# [Task details]
Transcribe exactly the line containing "object fold arrow" and every line after it, through the end of the records below.
─── Data for review
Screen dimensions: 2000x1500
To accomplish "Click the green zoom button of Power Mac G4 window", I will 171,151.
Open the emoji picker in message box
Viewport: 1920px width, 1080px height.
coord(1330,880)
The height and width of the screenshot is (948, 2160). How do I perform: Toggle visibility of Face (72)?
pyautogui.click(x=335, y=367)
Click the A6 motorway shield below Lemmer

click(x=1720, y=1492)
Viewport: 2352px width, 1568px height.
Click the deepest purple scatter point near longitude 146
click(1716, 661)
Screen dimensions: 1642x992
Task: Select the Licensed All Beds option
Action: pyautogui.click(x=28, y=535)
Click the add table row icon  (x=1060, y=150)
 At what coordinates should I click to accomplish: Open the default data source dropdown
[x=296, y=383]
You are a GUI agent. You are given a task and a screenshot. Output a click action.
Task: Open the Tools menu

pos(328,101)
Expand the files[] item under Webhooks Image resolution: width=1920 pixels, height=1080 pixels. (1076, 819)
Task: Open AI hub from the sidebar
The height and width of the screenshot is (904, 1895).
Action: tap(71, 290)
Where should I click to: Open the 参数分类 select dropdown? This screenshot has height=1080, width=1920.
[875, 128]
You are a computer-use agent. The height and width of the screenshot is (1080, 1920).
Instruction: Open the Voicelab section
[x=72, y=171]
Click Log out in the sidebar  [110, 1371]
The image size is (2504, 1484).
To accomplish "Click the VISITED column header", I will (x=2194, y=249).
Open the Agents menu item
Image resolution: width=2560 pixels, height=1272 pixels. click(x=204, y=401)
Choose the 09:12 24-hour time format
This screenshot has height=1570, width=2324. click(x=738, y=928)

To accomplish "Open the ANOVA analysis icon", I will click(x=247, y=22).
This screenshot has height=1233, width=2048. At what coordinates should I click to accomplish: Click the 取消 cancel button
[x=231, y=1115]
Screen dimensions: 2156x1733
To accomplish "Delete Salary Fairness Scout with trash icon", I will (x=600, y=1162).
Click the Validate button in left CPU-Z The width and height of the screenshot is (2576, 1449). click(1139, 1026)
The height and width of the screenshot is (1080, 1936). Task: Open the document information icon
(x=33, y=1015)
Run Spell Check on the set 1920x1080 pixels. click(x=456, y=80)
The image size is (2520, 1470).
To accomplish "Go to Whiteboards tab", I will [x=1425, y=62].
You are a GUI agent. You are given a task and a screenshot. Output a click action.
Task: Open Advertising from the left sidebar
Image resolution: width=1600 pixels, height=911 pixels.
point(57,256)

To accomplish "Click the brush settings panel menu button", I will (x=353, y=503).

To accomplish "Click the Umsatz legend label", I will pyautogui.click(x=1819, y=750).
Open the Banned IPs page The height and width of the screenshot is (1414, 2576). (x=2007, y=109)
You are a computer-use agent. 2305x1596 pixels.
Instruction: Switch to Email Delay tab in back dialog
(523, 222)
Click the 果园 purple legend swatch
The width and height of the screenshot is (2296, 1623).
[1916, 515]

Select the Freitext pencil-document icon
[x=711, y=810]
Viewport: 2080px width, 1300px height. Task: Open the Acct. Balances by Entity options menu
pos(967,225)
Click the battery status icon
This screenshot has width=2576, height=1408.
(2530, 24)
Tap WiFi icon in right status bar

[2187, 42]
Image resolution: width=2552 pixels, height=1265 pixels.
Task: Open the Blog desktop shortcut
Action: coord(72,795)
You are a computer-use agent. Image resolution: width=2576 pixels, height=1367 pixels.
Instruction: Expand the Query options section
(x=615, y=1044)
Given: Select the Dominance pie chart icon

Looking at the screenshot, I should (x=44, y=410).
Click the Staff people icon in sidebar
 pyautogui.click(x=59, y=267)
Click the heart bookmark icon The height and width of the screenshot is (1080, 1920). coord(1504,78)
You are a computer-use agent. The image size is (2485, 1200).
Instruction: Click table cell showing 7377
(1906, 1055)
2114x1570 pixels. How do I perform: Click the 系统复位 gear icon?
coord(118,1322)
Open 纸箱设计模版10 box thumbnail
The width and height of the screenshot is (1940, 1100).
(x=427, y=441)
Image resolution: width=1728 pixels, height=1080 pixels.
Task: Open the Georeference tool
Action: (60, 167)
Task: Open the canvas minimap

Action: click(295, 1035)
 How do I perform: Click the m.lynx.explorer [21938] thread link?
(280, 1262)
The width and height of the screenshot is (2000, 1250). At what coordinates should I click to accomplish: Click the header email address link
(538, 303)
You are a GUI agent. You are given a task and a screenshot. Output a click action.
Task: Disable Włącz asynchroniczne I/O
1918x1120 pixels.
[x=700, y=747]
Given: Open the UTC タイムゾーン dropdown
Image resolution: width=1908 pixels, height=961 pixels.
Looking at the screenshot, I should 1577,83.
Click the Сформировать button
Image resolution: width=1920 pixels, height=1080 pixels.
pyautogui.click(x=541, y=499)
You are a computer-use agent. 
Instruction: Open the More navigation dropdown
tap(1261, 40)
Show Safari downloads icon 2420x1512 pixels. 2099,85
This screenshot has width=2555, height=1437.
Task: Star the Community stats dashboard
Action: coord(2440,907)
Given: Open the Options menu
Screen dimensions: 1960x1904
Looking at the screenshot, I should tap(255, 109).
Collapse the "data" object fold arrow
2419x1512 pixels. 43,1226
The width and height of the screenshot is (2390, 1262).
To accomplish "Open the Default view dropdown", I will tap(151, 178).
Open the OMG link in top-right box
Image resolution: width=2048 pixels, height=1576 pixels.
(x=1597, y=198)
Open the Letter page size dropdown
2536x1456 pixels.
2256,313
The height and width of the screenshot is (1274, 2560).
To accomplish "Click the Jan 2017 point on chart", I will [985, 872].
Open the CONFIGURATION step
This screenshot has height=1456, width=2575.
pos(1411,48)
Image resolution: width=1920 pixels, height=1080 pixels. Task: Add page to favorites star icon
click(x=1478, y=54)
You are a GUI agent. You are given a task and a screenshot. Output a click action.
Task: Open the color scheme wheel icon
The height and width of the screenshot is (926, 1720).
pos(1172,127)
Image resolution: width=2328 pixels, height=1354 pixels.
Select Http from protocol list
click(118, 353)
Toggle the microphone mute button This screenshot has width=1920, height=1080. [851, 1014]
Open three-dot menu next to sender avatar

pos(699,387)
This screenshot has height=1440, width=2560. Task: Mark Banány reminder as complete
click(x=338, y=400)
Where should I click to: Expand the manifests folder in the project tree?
──────
# [Output of the task]
Collapse the "data" object fold arrow
2419x1512 pixels. 43,1226
The width and height of the screenshot is (2390, 1262).
To accomplish "Open the Default view dropdown", I will tap(151, 178).
Open the OMG link in top-right box
Image resolution: width=2048 pixels, height=1576 pixels.
(x=1597, y=198)
Open the Letter page size dropdown
2536x1456 pixels.
2256,313
The height and width of the screenshot is (1274, 2560).
To accomplish "Click the Jan 2017 point on chart", I will [985, 872].
Open the CONFIGURATION step
This screenshot has height=1456, width=2575.
pos(1411,48)
Image resolution: width=1920 pixels, height=1080 pixels. Task: Add page to favorites star icon
click(x=1478, y=54)
You are a GUI agent. You are given a task and a screenshot. Output a click action.
Task: Open the color scheme wheel icon
The height and width of the screenshot is (926, 1720).
pos(1172,127)
Image resolution: width=2328 pixels, height=1354 pixels.
Select Http from protocol list
click(118, 353)
Toggle the microphone mute button This screenshot has width=1920, height=1080. [851, 1014]
Open three-dot menu next to sender avatar

pos(699,387)
This screenshot has height=1440, width=2560. Task: Mark Banány reminder as complete
click(x=338, y=400)
Where should I click to: Expand the manifests folder in the project tree?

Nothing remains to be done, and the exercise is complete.